## Task objective
List every line in this data where the string "computer" occurs.

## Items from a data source
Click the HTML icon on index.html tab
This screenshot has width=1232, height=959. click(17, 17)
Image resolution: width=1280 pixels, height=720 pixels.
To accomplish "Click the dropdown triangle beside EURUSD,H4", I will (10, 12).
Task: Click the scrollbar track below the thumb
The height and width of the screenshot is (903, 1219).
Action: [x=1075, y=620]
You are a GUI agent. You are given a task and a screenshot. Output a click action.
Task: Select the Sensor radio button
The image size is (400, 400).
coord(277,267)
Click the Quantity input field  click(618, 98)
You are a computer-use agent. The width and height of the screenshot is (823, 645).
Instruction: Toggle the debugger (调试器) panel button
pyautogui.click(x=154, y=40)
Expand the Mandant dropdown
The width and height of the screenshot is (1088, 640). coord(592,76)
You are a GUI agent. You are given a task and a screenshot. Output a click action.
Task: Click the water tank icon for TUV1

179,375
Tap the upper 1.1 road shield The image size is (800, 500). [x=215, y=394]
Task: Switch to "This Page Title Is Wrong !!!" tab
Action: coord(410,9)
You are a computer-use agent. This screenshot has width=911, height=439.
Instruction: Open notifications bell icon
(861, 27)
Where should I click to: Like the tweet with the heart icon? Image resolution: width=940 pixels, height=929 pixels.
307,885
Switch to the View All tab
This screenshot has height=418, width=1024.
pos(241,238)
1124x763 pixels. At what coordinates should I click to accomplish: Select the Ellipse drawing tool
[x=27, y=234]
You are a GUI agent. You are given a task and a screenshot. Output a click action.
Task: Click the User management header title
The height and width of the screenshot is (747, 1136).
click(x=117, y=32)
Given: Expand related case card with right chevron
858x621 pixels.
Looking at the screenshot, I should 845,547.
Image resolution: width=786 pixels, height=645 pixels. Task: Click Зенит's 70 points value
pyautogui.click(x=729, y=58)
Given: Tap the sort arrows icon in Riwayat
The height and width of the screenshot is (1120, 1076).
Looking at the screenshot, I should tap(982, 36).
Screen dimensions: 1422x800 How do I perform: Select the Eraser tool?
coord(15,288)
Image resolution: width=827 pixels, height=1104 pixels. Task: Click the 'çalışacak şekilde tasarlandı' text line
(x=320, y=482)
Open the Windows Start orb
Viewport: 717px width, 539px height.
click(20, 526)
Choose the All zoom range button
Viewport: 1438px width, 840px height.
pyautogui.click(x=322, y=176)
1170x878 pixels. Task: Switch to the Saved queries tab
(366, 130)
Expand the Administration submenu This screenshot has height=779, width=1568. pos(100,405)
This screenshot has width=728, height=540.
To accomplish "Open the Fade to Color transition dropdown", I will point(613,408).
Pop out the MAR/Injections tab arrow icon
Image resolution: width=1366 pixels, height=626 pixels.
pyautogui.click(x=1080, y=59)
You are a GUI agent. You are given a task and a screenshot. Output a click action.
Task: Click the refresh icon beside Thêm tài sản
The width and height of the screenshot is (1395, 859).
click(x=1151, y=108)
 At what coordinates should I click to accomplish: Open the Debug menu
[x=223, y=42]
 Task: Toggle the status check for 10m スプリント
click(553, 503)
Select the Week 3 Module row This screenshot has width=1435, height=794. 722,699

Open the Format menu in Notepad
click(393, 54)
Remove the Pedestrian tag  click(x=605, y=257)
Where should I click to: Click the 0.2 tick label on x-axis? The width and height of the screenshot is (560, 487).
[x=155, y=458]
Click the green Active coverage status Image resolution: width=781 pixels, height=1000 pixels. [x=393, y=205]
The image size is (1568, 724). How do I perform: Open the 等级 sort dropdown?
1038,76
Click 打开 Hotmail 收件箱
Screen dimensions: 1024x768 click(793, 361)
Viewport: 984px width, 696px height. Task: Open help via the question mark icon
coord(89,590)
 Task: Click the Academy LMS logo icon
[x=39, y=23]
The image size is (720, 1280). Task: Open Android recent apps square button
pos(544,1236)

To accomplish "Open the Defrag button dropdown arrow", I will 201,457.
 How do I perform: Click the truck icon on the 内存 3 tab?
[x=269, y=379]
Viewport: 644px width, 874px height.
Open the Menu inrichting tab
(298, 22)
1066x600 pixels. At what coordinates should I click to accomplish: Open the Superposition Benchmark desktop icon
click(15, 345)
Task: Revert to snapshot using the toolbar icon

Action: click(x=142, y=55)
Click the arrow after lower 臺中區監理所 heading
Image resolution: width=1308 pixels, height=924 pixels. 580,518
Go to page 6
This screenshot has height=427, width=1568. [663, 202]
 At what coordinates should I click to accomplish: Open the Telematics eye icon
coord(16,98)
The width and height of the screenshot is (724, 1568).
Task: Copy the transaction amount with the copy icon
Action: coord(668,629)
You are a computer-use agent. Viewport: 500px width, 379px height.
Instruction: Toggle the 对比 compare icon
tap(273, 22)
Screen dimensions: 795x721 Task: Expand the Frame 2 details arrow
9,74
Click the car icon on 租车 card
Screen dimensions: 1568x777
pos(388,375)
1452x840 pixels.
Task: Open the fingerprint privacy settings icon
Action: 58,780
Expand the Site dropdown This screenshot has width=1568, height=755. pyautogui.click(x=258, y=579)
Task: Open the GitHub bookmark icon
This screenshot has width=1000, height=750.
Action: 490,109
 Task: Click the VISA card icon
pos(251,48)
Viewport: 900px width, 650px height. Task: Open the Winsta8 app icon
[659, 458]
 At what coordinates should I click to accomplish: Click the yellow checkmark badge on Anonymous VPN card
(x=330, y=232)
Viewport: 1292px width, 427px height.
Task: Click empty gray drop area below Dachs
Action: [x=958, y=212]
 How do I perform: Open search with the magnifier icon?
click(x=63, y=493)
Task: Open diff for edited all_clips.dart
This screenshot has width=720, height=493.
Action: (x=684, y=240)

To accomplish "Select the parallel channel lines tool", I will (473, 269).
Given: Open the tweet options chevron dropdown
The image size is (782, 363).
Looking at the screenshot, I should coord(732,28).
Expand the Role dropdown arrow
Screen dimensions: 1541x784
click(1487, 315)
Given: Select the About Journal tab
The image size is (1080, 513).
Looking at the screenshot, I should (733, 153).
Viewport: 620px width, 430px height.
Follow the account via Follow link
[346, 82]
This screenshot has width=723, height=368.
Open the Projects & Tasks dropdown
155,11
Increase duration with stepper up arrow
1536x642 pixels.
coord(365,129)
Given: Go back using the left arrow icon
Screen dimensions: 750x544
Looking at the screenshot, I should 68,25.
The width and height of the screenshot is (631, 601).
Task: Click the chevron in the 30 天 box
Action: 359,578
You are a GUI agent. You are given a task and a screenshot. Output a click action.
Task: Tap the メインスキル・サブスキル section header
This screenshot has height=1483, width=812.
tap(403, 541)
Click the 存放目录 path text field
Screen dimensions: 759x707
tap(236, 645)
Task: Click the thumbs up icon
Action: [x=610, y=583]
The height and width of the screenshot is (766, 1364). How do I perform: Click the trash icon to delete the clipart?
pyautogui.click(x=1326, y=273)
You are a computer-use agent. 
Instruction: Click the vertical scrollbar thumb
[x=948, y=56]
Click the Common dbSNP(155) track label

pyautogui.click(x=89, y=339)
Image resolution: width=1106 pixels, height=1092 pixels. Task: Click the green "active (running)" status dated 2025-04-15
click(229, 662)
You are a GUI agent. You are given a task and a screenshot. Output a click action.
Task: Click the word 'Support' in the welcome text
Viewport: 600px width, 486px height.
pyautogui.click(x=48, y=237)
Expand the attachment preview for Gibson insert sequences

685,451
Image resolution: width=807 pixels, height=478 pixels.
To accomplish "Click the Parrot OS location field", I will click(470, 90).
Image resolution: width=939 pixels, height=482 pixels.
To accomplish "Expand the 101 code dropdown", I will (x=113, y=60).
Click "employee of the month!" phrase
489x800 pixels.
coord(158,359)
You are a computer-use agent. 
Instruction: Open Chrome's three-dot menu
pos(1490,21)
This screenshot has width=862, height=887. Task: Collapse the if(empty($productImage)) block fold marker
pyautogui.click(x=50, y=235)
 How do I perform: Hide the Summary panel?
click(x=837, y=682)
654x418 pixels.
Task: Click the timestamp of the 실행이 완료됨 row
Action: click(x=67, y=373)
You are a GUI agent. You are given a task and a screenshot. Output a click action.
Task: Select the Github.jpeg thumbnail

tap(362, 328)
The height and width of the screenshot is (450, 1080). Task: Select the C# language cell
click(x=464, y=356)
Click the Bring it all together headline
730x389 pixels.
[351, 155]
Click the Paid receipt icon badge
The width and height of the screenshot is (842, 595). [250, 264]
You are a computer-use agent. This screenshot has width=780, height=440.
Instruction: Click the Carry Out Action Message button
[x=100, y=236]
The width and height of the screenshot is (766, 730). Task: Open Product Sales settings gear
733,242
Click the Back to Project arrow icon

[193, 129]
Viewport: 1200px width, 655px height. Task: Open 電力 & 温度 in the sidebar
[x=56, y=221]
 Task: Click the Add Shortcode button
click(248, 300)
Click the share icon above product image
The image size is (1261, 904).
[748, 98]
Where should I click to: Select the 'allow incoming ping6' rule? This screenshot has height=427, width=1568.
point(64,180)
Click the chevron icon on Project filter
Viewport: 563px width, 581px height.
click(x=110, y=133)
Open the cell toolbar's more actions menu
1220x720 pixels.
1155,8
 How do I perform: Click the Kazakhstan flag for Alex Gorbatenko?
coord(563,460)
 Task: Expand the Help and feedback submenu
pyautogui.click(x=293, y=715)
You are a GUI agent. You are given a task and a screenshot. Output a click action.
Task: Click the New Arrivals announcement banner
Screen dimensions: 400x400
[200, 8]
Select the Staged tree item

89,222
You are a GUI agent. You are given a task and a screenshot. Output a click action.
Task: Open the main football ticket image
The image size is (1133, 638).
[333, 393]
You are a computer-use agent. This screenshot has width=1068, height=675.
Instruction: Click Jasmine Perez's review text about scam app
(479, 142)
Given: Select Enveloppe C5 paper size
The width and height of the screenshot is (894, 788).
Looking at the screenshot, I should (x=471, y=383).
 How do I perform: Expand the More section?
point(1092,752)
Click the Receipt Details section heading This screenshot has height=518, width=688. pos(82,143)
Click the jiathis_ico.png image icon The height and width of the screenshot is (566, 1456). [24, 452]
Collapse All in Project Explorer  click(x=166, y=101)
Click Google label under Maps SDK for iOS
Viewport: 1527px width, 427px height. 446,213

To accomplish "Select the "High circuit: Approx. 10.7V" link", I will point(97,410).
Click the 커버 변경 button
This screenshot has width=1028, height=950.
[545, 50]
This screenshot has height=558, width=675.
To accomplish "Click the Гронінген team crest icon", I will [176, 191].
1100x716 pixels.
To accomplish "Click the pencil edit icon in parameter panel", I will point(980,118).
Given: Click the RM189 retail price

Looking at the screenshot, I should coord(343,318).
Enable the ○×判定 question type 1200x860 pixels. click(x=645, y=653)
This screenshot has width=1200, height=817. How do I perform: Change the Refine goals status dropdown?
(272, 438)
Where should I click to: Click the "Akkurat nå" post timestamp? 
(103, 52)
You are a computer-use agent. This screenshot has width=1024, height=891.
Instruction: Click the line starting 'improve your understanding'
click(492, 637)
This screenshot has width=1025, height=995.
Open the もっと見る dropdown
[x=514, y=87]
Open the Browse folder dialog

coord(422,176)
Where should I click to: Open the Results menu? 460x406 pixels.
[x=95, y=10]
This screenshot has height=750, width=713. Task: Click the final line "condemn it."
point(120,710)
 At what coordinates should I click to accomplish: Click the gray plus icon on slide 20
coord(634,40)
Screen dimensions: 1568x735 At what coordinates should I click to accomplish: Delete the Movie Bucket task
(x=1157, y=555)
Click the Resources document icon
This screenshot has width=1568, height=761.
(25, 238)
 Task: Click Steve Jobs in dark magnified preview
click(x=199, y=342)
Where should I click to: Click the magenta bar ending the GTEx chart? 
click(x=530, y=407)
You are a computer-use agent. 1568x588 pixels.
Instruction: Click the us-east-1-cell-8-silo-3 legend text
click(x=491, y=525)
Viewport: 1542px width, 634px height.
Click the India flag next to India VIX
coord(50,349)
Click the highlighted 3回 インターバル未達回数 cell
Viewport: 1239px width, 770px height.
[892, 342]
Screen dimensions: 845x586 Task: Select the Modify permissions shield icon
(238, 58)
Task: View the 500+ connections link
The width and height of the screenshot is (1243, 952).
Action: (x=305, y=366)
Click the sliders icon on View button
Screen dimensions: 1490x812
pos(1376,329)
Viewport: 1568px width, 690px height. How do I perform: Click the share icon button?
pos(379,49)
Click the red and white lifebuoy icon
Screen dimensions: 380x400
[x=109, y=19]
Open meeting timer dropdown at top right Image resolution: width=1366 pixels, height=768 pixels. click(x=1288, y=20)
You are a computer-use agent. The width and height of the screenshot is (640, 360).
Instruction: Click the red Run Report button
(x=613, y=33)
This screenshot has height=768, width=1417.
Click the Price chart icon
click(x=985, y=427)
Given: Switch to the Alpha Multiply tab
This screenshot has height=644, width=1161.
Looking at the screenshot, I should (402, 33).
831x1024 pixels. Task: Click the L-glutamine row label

## Your response
You are a computer-use agent. The width and height of the screenshot is (823, 645).
You are a computer-use agent. This screenshot has width=911, height=439.
You are a computer-use agent. Viewport: 500px width, 379px height.
You are a computer-use agent. 
You are a computer-use agent. 
You are a computer-use agent. This screenshot has width=780, height=440.
You are a computer-use agent. This screenshot has width=1068, height=675.
You are a computer-use agent. This screenshot has width=1024, height=891.
You are a computer-use agent. 1568x588 pixels.
You are a computer-use agent. The width and height of the screenshot is (640, 360).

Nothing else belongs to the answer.